WORK TASK: Starting at the line that contains "has height=842, width=1569." and continuing through the end of the data, write out the data again with "screenshot" swapped for "screen capture" and nothing else changed. Leave out the pictures.

THE DATA:
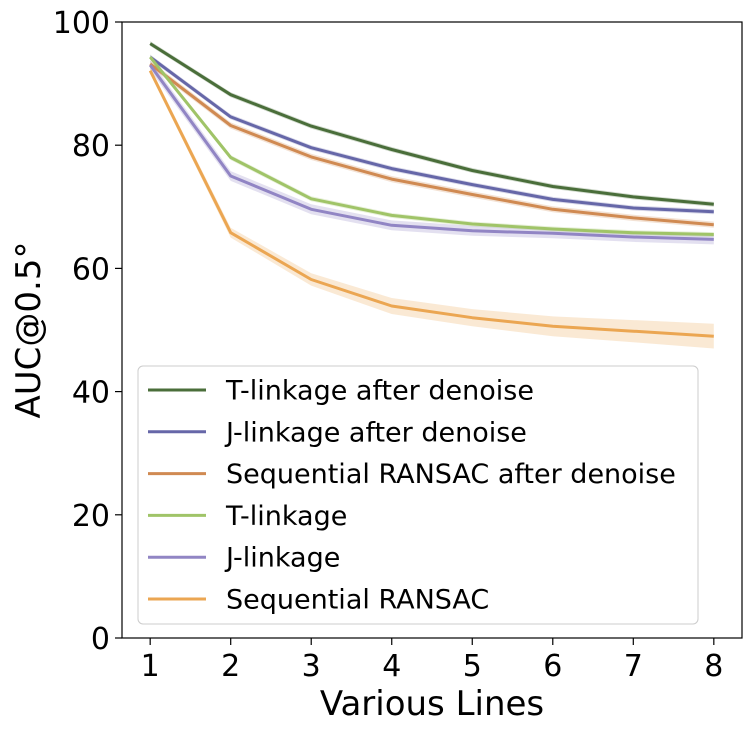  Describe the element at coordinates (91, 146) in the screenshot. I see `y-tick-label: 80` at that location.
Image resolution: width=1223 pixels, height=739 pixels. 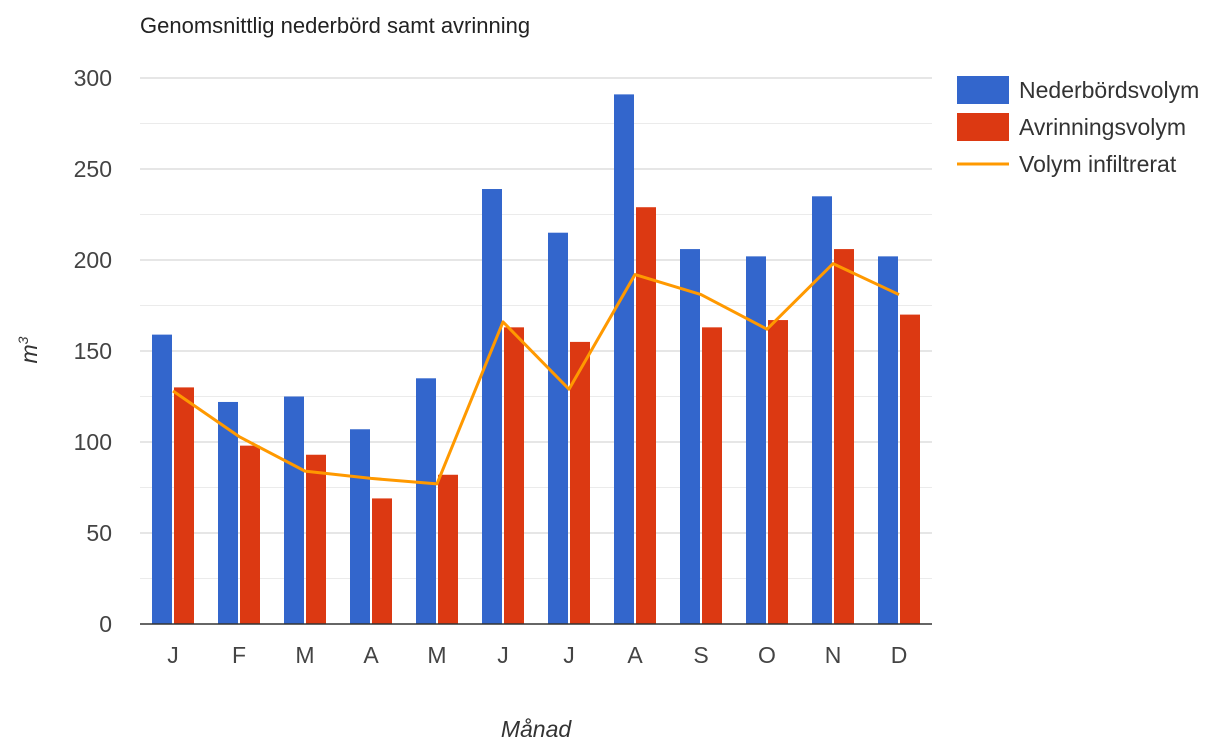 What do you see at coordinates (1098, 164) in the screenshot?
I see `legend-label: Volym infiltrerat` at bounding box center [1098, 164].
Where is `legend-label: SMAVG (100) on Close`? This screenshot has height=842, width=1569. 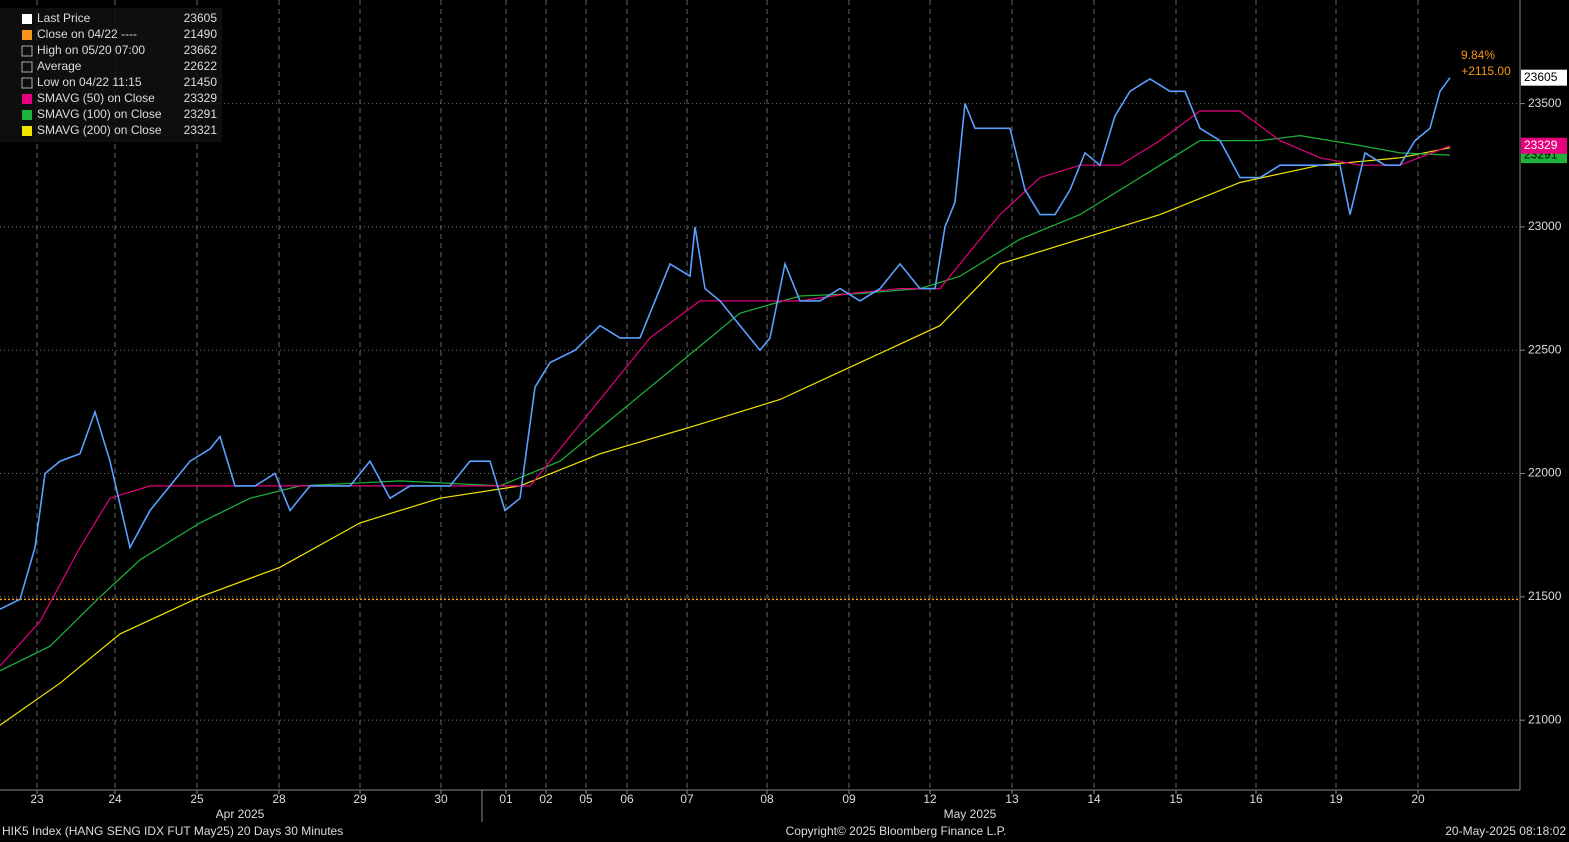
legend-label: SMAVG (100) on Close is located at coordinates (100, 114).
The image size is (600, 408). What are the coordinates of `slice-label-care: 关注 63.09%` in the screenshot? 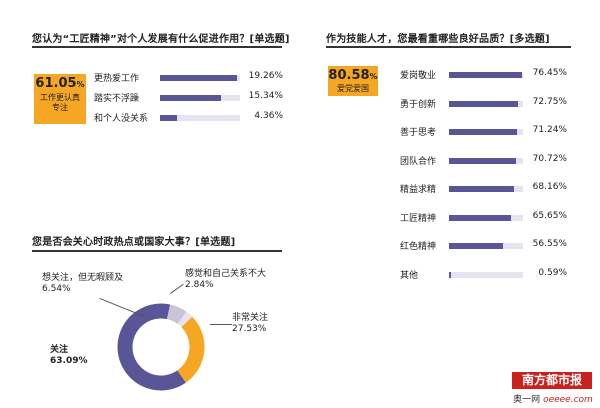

EXERCISE OUTPUT:
Where is `legend-label: SMAVG (100) on Close`? This screen capture has height=842, width=1569. 
legend-label: SMAVG (100) on Close is located at coordinates (100, 114).
The image size is (600, 408). What are the coordinates of `slice-label-care: 关注 63.09%` in the screen capture? 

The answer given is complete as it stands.